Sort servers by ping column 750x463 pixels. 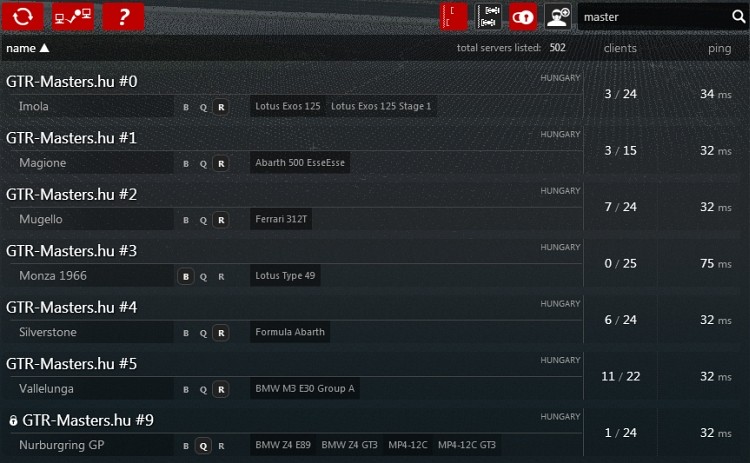[x=718, y=48]
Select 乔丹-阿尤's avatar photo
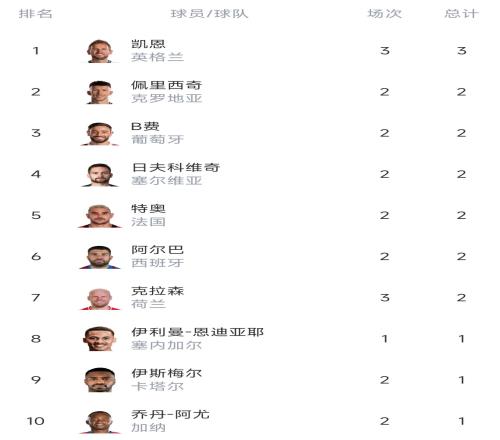 coord(99,421)
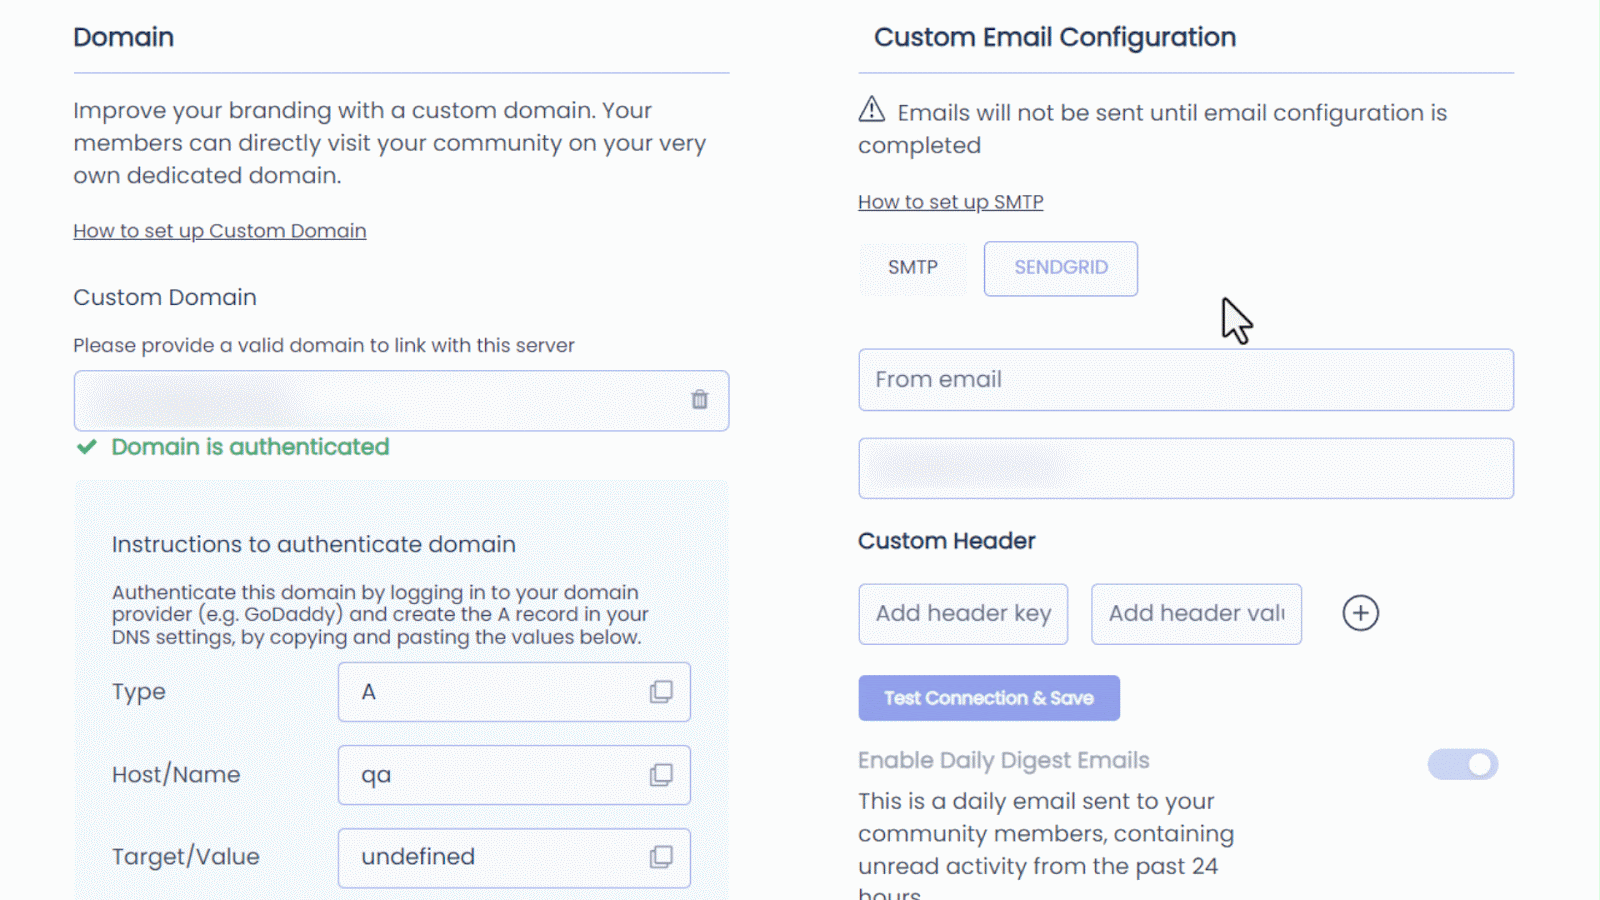Viewport: 1600px width, 900px height.
Task: Select the Target/Value field showing undefined
Action: point(514,858)
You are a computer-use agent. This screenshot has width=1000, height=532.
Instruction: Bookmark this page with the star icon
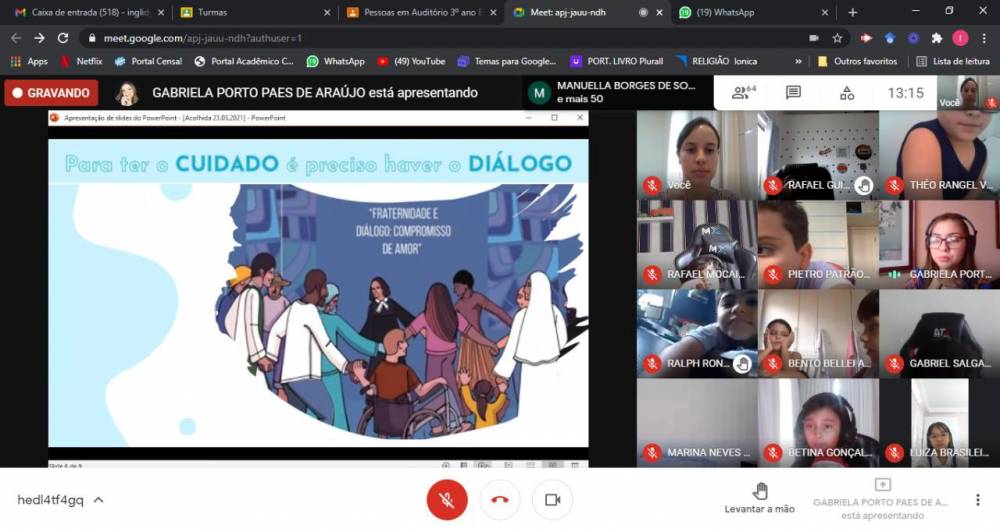[x=837, y=38]
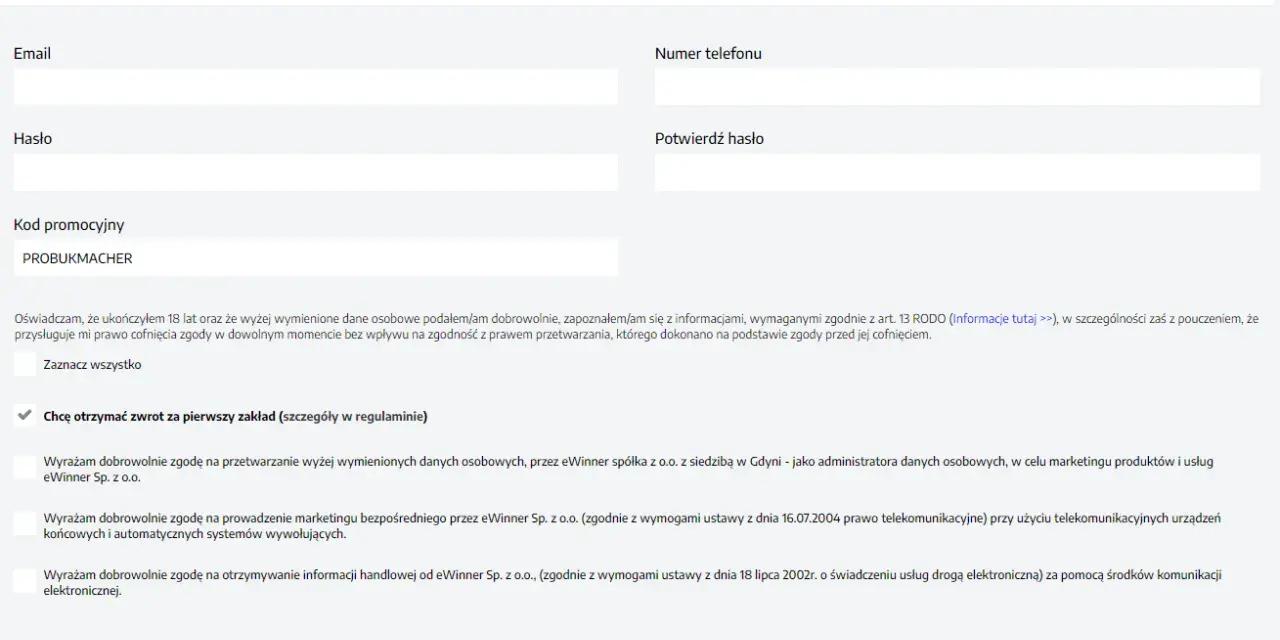Click the 'Potwierdź hasło' label
This screenshot has width=1280, height=640.
[x=709, y=139]
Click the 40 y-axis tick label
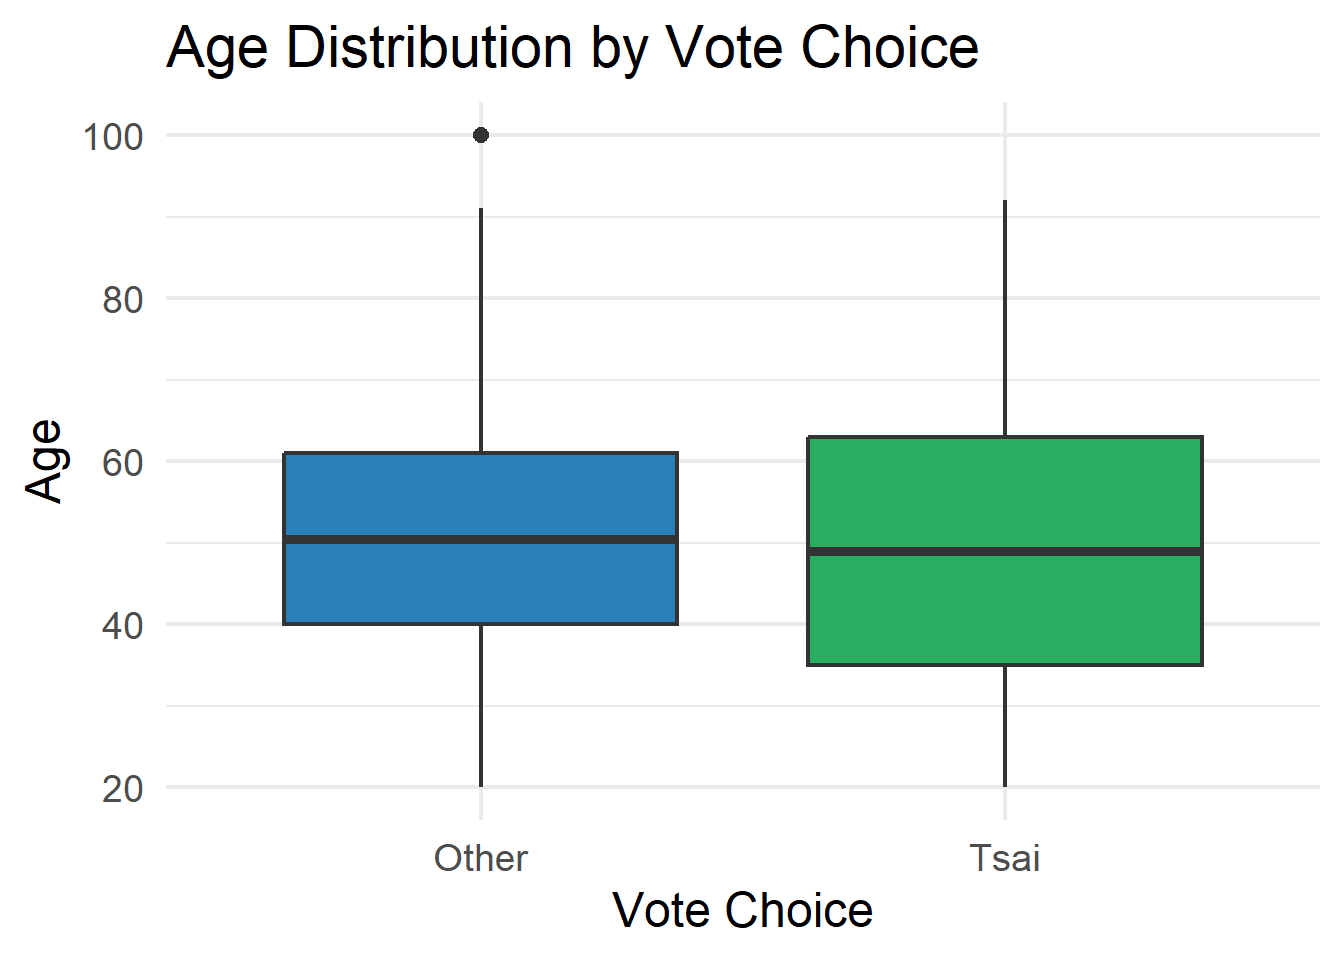 click(x=122, y=625)
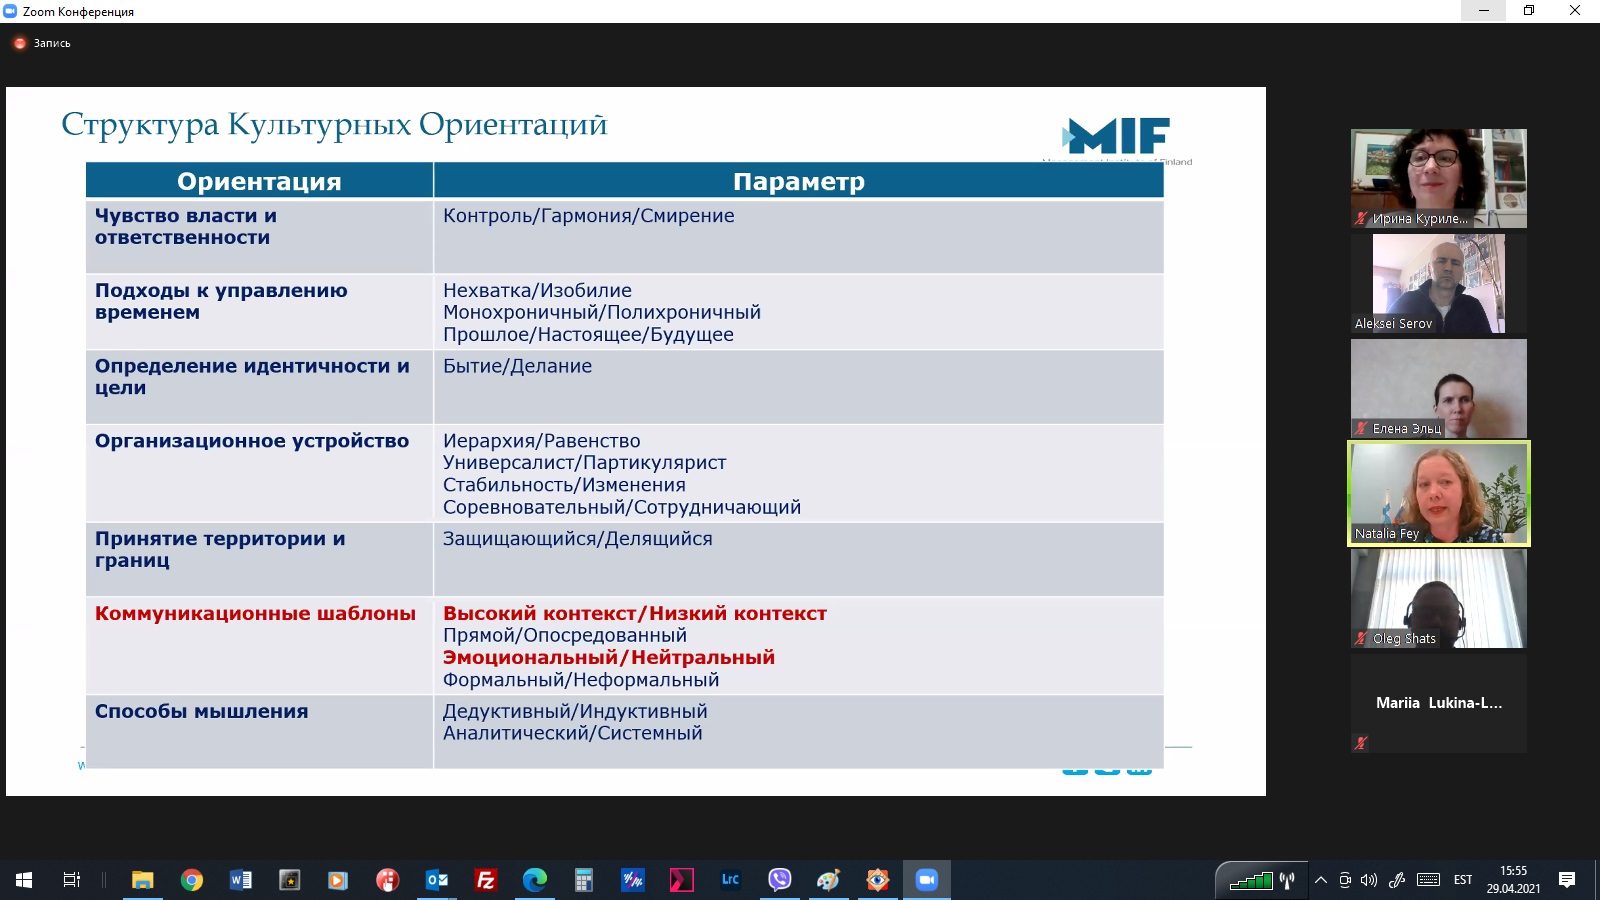The image size is (1600, 900).
Task: Open the FileZilla taskbar icon
Action: (486, 880)
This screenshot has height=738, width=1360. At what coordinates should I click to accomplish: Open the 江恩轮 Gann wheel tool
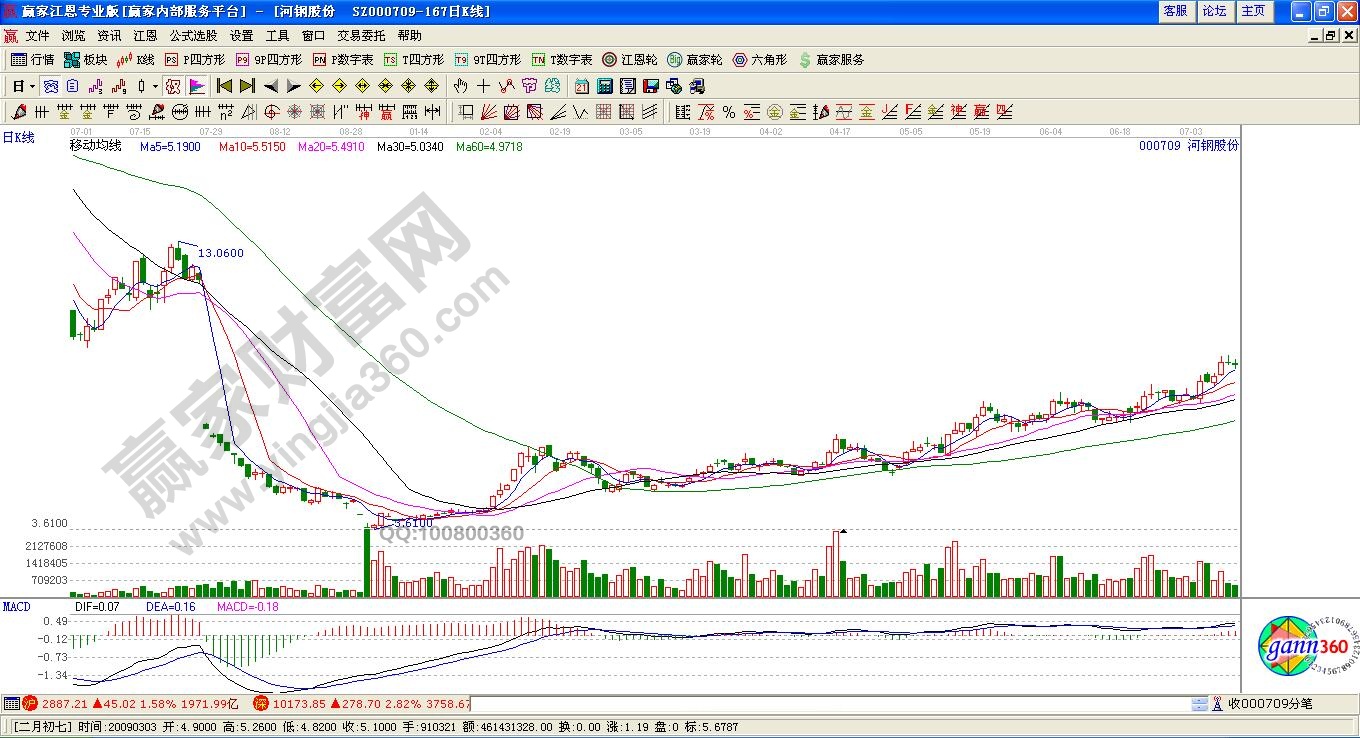(629, 60)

- [What is needed]: With the pictures left out, output exactly the lines from the one with "This screenshot has height=738, width=1360." through the end of the listing above, both ends included.

- [Result below]:
This screenshot has height=738, width=1360. At what coordinates should I click to accomplish: Open the 江恩轮 Gann wheel tool
(629, 60)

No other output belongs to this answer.